In this paper, we propose a new feature extraction method based on Bag of Deep Visual Words (BoDVW) to represent chest x-ray images. Empirical results in the classification of chest x-ray images using the COVID-19 dataset show that our method is more appropriate to represent chest x-ray images. This is mainly because our features can capture a few interesting regions (sparse markers) indicating abnormalities well. Our features are extracted using a visual dictionary defined by the clustering of deep features from all training images. Therefore, they can capture patterns in each training image and thus help to capture potential markers for various lung infections such as COVID-19 and Pneumonia. Also, the size of our proposed features is relatively very small compared to other existing methods and our method runs faster than other existing methods.

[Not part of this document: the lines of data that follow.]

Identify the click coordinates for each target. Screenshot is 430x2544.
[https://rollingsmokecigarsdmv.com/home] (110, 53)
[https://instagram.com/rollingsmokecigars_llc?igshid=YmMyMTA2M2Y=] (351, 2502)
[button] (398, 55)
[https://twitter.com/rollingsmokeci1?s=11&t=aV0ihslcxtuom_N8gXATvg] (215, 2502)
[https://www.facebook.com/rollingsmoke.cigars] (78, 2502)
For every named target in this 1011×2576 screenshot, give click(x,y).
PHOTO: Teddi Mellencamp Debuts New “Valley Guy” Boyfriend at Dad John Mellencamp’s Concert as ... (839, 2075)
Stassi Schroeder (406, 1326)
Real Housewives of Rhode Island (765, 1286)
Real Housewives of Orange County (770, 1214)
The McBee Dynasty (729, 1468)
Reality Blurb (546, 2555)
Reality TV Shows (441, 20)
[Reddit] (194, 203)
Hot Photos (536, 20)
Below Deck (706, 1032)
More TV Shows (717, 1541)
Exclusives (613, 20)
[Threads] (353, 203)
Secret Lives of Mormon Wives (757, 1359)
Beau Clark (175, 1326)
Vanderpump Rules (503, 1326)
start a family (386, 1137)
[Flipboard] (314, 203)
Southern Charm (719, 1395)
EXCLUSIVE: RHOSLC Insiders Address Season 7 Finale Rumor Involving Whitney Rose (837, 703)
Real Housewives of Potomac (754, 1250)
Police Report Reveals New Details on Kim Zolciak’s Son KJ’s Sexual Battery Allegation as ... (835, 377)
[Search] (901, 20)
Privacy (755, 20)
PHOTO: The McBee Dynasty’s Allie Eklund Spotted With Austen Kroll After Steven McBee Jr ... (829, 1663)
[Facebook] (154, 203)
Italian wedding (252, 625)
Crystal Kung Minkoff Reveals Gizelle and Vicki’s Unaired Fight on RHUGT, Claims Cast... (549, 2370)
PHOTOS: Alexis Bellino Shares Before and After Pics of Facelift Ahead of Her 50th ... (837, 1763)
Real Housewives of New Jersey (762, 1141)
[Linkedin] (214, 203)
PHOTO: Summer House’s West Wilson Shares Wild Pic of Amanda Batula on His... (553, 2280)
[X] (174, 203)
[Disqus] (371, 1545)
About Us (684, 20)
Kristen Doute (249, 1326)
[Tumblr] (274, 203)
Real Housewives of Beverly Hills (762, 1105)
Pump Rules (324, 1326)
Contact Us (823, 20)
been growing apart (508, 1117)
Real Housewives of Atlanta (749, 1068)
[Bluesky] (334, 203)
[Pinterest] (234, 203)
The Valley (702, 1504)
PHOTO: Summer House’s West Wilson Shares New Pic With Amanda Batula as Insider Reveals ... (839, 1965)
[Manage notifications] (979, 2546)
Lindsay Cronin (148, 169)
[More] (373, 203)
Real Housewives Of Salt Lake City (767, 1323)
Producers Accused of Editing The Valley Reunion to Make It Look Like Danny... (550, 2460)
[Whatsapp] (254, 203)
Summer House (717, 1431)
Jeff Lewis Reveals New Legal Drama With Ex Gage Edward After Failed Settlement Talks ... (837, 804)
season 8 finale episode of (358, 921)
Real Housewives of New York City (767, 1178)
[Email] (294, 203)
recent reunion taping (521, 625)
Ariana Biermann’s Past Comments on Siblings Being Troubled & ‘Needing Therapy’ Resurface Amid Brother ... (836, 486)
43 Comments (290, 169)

Though the evaluation is done on a relatively small dataset, our method shows promising results to detect and distinguish lung infection due to Pneumonia and COVID-19. COVID-19 is a relatively new disease and there are not a lot of chest x-ray images available. Nevertheless, given the current crisis with the COVID-19 pandemic, our method, which is accurate and fast, can be very useful for health professionals for mass screening of people for COVID-19. Accurate detection and distinction of lung infections due to COVID-19 and Pneumonia are very important for COVID-19 diagnosis as people infected by these diseases show similar symptoms.

In the future, it would be interesting to verify our results in a large study with more sample images including other types of lung infection such as Tuberculosis. Another potential direction is to investigate if a similar approach can be used to represent other types of medical images such as CT scans, histopathological images, colonoscopy images, etc.